Without any of the drinking/drugs info, I would probably assume that the little girl is an escape artist and try to be helpful through this phase with them. After all, taking a minute to answer the door could mean finishing in the toilet, YK?

But if you think that she is getting out because she is unsupervised and/or because they are deliberately putting her out so they can get high, then its a different story. I'm still not sure it would be CPS-worthy in and of itself, but I'd probably keep my eyes and ears open for other issues.


----------



## justKate (Jun 10, 2008)

Quote:


Originally Posted by *Evan&Anna's_Mom* 
Without any of the drinking/drugs info, I would probably assume that the little girl is an escape artist and try to be helpful through this phase with them. After all, taking a minute to answer the door could mean finishing in the toilet, YK?

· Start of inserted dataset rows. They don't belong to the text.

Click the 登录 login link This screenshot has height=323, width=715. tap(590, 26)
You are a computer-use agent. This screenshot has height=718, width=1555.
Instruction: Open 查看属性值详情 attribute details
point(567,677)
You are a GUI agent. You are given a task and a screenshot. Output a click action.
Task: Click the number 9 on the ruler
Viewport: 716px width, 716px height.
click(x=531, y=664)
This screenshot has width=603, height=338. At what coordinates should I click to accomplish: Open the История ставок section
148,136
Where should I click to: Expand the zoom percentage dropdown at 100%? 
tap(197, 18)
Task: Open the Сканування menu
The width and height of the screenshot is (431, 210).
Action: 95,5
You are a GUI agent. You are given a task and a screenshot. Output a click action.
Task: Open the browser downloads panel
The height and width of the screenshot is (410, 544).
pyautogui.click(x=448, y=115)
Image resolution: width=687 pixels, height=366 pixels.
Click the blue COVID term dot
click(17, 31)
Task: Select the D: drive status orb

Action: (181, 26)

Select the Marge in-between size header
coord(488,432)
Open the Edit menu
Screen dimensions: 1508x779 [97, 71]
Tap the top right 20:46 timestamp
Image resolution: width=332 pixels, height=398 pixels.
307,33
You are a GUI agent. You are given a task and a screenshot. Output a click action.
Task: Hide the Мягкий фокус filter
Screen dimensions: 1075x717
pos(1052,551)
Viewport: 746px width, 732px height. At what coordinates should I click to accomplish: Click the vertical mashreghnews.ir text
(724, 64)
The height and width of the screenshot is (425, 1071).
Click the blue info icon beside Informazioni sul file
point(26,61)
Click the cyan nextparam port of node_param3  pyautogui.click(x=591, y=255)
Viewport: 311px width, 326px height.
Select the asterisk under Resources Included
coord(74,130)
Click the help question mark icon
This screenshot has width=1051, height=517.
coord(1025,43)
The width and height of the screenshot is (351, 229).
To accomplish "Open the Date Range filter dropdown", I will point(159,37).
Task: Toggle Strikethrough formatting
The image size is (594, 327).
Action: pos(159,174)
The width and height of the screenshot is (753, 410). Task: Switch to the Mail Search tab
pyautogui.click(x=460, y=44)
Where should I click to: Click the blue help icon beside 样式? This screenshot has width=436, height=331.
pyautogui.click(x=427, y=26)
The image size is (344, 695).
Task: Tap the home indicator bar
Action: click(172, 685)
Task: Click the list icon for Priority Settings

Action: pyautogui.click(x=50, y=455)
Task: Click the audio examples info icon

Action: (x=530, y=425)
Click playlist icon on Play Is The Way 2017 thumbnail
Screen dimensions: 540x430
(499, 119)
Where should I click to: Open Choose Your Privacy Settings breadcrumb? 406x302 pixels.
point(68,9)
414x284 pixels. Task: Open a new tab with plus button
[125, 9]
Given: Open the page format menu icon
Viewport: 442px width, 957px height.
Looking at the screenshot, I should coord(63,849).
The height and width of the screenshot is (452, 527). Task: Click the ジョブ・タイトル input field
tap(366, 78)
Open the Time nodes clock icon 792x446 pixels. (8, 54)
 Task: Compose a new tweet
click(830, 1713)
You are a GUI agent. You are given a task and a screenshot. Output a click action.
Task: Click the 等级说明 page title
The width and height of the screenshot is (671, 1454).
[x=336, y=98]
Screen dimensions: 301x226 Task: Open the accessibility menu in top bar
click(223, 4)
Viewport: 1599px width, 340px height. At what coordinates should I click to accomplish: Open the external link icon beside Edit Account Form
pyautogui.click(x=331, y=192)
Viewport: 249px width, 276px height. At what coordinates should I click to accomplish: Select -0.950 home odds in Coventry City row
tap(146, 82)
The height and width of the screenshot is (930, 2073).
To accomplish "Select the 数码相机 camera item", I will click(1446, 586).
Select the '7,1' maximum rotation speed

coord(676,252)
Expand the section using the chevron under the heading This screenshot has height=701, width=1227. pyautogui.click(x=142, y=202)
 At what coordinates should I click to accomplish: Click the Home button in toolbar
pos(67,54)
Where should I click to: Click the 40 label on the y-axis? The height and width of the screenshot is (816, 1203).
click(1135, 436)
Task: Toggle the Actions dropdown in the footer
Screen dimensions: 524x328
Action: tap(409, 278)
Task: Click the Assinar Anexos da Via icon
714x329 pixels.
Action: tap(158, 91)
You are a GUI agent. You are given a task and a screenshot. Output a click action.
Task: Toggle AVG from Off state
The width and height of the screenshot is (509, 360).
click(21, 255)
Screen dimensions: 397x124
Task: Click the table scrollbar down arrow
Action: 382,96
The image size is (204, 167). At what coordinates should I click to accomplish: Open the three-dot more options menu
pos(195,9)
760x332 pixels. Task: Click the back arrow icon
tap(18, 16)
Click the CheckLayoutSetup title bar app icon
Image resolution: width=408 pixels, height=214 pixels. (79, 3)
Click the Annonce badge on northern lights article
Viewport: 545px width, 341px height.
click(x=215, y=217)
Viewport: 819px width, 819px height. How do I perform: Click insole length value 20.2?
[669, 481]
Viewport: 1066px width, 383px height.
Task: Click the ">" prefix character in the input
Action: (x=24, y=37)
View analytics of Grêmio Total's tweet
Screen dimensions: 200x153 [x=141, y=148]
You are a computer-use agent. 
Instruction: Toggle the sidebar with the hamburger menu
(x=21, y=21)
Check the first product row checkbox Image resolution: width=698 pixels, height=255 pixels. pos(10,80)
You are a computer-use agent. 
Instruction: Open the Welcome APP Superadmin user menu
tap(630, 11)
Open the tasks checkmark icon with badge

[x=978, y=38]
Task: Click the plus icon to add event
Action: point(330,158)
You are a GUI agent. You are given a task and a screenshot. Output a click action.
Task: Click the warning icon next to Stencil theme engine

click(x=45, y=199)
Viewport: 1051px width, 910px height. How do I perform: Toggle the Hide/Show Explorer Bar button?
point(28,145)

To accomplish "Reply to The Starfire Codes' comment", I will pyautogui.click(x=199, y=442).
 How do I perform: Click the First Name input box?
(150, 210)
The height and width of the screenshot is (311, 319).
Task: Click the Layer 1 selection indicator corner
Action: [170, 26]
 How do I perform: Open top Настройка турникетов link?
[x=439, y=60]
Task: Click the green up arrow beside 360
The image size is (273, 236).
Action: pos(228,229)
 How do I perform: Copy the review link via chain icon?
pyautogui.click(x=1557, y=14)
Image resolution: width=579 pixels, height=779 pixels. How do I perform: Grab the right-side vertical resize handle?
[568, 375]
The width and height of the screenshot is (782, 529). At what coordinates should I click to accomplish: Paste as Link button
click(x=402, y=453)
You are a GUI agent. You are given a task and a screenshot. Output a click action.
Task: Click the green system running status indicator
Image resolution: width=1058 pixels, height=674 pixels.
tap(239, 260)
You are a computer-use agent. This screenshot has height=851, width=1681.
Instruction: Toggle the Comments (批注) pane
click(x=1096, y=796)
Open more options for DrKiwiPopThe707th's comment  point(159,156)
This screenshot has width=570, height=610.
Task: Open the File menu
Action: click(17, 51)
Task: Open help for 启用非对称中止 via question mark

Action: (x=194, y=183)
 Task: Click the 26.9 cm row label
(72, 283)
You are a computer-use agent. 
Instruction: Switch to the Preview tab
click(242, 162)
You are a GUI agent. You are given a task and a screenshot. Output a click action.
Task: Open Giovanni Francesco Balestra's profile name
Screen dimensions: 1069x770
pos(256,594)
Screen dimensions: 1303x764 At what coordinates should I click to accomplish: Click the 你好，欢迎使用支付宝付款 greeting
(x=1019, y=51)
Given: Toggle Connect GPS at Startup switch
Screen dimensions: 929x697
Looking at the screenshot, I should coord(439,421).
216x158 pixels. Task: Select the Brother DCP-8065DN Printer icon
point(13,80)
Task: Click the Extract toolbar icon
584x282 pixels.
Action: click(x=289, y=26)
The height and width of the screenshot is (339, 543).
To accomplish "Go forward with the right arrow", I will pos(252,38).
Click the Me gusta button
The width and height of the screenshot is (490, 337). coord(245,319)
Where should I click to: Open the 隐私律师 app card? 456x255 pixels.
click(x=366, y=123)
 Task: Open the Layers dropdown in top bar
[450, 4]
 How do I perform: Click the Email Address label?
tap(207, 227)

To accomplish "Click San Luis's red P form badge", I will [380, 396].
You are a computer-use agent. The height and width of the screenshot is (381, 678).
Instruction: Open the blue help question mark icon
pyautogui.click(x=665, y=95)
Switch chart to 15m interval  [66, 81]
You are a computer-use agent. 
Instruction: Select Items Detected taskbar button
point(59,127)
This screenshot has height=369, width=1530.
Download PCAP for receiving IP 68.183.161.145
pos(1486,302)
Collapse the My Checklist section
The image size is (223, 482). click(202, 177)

But if you think that she is getting out because she is unsupervised and/or because they are deliberately putting her out so they can get high, then its a different story. I'm still not sure it would be CPS-worthy in and of itself, but I'd probably keep my eyes and ears open for other issues.









:

If you feel like you're judging their parenting too harshly by calling CPS, you could always call the police instead. That's a tough situation, but the fact that you're considering taking some action is probably enough proof that _something_ needs to be done.


----------



## Ironica (Sep 11, 2005)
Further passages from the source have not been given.